WHEN National Para archery coach Ricci Cheah says his New South Wales Institute of Sport (NSWIS) scholarship holders need to ‘live’ their sport like a martial artist, he doesn’t expect them to break bricks with their bare hands – instead, he’s imploring them to embrace their iron-willed discipline.

Cheah has made it clear he holds high expectations for each of his athletes and he’s long maintained archers must work just as hard on developing their mental strength as they do finetuning their skills.

“My expectations are they always train the best they can, and that each session is purposeful,” said Cheah as his wheelchair-bound athletes worked up a sweat in the NSWIS gymnasium.

“I also want them to give it their best every single time. If their performances are matching what’s needed in international competition – and they’re performing to the best of their ability – then that’s what I expect.”

He said adopting the approach of a martial artist, where practitioners do such things as adapt and evolve to change; always give 110 percent; enjoy the journey without rushing to the destination; turn weaknesses into strengths and appreciate courage can’t exist without fear – would prepare archers for any possible challenge on the range.

“We have to treat archery almost like a martial art, where it applies to everything and not just archery,” he said. “I stress at every single session the importance of knowing the process and knowing yourself.

“That might mean knowing how you react emotionally to different situations, even things outside of archery and training. It could also include doing a certain workout whether it’s shooting [arrows] when they might not really want to.

“In that instance the act of not wanting to do it, but doing it anyway, takes commitment.  That is mental training.”

Cheah conceded it took an enormous amount of honesty, trust, and vulnerability, for anyone to galvanise their mind.

“It’s quite a hard thing to admit that you have certain problems – mental problems – in training,” he said. “Ego comes into it as well because you need to be humble and admit ‘okay, when I shoot a really good score that freaks me out a little bit’.

“It’s tough to admit that, but when I’m working one-on-one with each athlete, they have to be absolutely honest with me about competition; shot process . . . everything.”

Cheah, who won a junior world championships gold medal, became an ‘accidental’ coach when people asked him to give them lessons. He was working at the time as a physiotherapist, but he found dealing with a stream of worker’s compensation injuries for knees and backs didn’t provide the same sense of purpose he attained from helping people improve as archers.

After becoming the head coach for Sydney Olympic Park Archers in 2009, Cheah’s expertise was rewarded by being named Head coach of the Australian Paralympic teams that competed in Rio and Tokyo.

The NSWIS-based coach said while he was excited by the growth in Para Archery across the nation, he said it brought with it some problems.

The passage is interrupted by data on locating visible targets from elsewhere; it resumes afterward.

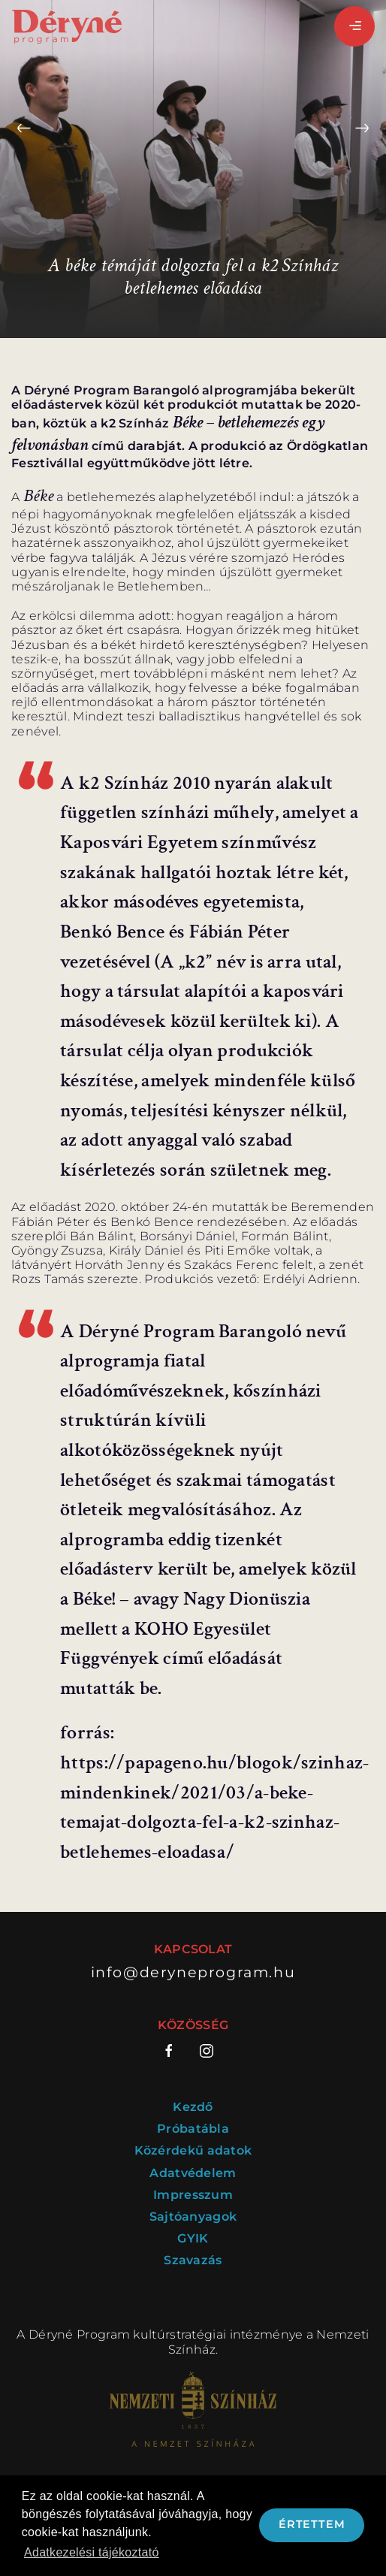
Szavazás (193, 2260)
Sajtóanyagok (193, 2216)
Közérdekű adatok (193, 2150)
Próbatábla (193, 2129)
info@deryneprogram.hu (193, 1972)
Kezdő (193, 2107)
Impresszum (193, 2195)
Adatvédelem (192, 2173)
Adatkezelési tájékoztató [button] (91, 2552)
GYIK (192, 2238)
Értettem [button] (312, 2524)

“As national coach seeing Para archery grow across Australia is great to see,” he said. “There are some growing pains . . . the program is growing faster than how we can support it . . . but that’s a good problem to have.”

While other state sporting institutions are now working harder on their Para archery, Cheah said the time NSWIS had already invested in it, the structure and programs, allied with the access NSWIS scholarship holders, including Ameera Lee, Jonathon Milne, Peter Marchant, Garry Robinson (pictured above with Cheah), Imalia Oktininda and Mark Steiner have to NSWIS’s facilities made it the benchmark in Australia.

“The support they get from NSWIS, everything is exemplary,” he said. “The other states are starting to get behind the sport, but NSWIS is the leader. It helps that they have a training environment that is close to the gym and that everything is centralised.”

As NSWIS prepares to celebrate Harmony Week from March 20-27, Cheah acknowledged how archery, and the people who he met through the sport, enriched his life not long after he and his family migrated to Australia in 1998.

“We came here when I was eight, and I started archery when I was 10 and it helped me make friends,” he said.

“I’m an introvert and tend to hang out with people who are older than me. For whatever reason, I tend not to click with people who are my own age. So, as a junior I was shooting with people who were older and I’m still friends with them now.

“Archery was my home away from home. I always wanted to become a sports person. I tried a whole lot of different sports – you name it, I tried it. I had the mindset that I’d stick with a sport I was good at.

“While I was never good at any sport, I liked archery. I liked the fact I didn’t need to do anything to do something – you stand in one place to shoot an arrow.  I liked it, but it took me a long time to realise if you like something you do it over and over again, you end up getting better at it.

“It took me a long time to appreciate you need to put in hours to do a sport.”